Now that compression engines declare their header in revlog chunks
and can decompress revlog chunks, we refactor revlog.decompress()
to use them.

Making full use of the property that revlog compressor objects are
reusable, revlog instances now maintain a dict mapping an engine's
revlog header to a compressor object. This is not only a performance
optimization for engines where compressor object reuse can result in
better performance, but it also serves as a cache of header values
so we don't need to perform redundant lookups against the compression
engine manager. (Yes, I measured and the overhead of a function call
versus a dict lookup was observed.)

This change effectively replaces manual, inline lookup code with a
dict lookup plus extra function call where compression is actually
used.
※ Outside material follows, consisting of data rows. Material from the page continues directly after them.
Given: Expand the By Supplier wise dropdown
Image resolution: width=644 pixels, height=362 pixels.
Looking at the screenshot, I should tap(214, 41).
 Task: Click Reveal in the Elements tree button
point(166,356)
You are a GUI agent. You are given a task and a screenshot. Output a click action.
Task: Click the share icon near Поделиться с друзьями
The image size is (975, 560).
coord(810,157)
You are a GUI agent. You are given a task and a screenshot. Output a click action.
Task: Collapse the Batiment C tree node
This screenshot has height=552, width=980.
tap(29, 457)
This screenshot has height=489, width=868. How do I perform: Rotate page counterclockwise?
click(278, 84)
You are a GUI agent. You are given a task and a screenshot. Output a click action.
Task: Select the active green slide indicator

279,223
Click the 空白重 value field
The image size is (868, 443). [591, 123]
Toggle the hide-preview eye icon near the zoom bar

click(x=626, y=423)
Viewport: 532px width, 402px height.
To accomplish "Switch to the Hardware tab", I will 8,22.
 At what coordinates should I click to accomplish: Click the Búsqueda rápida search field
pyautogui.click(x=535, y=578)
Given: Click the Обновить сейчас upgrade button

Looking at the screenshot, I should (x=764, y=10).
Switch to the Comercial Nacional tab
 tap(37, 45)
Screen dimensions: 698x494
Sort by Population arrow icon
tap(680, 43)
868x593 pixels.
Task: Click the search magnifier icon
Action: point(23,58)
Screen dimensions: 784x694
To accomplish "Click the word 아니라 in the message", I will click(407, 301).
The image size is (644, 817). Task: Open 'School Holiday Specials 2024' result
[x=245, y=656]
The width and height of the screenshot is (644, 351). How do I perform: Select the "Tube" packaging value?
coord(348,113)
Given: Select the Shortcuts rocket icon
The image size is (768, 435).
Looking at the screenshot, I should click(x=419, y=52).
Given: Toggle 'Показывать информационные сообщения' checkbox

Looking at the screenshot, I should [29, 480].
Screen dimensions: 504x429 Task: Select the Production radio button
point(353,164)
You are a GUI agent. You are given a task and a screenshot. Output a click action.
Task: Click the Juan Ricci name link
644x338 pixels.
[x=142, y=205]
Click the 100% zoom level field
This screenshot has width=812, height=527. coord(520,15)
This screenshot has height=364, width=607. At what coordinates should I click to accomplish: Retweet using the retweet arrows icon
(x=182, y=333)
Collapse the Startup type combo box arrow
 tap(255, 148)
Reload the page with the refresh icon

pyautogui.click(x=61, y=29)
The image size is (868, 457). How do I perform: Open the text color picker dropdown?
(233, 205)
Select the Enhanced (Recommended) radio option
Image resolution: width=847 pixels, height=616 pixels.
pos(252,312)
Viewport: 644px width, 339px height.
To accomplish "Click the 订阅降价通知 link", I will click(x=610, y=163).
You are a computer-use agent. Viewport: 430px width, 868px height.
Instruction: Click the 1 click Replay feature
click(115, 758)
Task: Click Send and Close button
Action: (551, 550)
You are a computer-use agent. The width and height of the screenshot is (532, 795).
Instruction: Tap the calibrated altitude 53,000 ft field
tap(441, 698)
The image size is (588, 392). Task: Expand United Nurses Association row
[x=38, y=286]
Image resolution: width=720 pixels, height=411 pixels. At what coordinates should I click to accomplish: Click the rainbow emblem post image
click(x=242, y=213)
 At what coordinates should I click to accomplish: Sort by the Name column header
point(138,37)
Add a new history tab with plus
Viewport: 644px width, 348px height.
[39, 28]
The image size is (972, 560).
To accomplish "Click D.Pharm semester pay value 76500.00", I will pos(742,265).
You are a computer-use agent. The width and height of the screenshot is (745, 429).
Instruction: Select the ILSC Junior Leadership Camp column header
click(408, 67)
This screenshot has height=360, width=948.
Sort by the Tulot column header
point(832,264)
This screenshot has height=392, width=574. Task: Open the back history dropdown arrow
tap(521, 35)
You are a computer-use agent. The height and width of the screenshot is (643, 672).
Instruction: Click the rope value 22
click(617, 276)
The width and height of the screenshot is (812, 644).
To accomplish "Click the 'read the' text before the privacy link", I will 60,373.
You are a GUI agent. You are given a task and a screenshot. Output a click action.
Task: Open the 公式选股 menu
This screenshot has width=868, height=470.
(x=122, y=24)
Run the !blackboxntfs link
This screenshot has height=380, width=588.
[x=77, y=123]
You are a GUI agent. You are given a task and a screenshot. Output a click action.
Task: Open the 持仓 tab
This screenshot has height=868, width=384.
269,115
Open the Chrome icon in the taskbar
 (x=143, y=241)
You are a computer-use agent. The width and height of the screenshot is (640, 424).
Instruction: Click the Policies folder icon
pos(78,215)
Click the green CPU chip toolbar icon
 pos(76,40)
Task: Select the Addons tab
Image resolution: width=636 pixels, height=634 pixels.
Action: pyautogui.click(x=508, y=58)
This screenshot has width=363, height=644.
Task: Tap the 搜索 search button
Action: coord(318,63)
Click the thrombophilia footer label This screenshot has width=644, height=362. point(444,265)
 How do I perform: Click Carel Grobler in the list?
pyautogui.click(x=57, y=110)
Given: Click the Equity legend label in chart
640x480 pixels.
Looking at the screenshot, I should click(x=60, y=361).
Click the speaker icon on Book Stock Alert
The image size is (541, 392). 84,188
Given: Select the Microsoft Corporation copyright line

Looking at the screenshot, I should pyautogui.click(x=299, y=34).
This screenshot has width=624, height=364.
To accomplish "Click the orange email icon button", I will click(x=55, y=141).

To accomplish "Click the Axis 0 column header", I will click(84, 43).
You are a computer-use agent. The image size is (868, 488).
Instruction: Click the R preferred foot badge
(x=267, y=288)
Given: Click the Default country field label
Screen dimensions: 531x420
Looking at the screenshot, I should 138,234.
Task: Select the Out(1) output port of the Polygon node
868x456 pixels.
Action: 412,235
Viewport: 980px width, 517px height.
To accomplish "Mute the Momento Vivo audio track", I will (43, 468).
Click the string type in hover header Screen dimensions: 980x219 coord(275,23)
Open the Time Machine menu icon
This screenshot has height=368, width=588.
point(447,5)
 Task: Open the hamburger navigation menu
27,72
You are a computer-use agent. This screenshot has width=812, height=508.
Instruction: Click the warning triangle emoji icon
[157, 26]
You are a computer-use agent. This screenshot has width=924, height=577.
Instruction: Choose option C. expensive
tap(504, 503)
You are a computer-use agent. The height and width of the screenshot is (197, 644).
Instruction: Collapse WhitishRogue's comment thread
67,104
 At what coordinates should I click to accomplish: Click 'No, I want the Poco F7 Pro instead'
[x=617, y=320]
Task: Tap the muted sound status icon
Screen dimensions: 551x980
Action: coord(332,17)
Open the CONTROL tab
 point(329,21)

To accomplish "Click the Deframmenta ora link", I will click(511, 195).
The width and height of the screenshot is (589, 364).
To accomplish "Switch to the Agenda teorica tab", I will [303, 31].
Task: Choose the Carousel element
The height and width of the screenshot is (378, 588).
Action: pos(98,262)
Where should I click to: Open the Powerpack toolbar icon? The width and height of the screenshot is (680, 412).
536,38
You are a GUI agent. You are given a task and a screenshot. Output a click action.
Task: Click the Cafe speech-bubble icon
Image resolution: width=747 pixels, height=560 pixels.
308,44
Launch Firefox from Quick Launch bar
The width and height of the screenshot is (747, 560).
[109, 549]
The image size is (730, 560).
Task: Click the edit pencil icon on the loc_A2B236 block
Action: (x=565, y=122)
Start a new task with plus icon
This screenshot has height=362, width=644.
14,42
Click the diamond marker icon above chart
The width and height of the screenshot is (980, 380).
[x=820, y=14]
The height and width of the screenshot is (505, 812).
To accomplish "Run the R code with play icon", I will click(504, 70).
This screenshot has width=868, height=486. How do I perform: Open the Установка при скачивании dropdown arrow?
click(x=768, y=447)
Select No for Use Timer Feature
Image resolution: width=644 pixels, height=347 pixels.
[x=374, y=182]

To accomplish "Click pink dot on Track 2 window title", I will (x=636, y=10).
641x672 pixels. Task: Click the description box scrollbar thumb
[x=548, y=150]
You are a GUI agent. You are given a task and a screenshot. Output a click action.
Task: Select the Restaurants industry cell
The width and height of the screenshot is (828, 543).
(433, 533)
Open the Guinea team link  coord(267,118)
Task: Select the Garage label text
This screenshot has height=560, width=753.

On the mozilla-unified repository:

$ hg perfrevlogchunks -c
! chunk
! wall 1.955183 comb 1.960000 user 1.930000 sys 0.030000 (best of 6)
! wall 2.003241 comb 2.000000 user 1.960000 sys 0.040000 (best of 5)
! chunk batch
! wall 1.774444 comb 1.770000 user 1.750000 sys 0.020000 (best of 6)
! wall 1.866939 comb 1.850000 user 1.840000 sys 0.010000 (best of 6)

$ hg perfrevlogchunks -m
! chunk
! wall 2.592354 comb 2.600000 user 2.560000 sys 0.040000 (best of 4)
! wall 2.733626 comb 2.730000 user 2.670000 sys 0.060000 (best of 4)
! chunk batch
! wall 2.469384 comb 2.480000 user 2.420000 sys 0.060000 (best of 4)
! wall 2.580613 comb 2.590000 user 2.550000 sys 0.040000 (best of 4)

We can see this change has a negative impact on performance.

There are 360,210 changelog entries (359,658 or 99.85% zlib compressed
and 552 with the 'u' header). The mean time per decompress() in
non-batch mode increased from 5.428us to 5.561us, a difference of
0.13us or 2.5%.

There are 359,342 manifest entries (242,566 or 67.50% zlib compressed,
116,602 or 32.45% with '\0' header, and 174 or 0.05% that are empty or
have the 'u' header). The mean time per decompress() in non-batch mode
increased from 7.214us to 7.607us, a difference of 0.393us or 5.4%.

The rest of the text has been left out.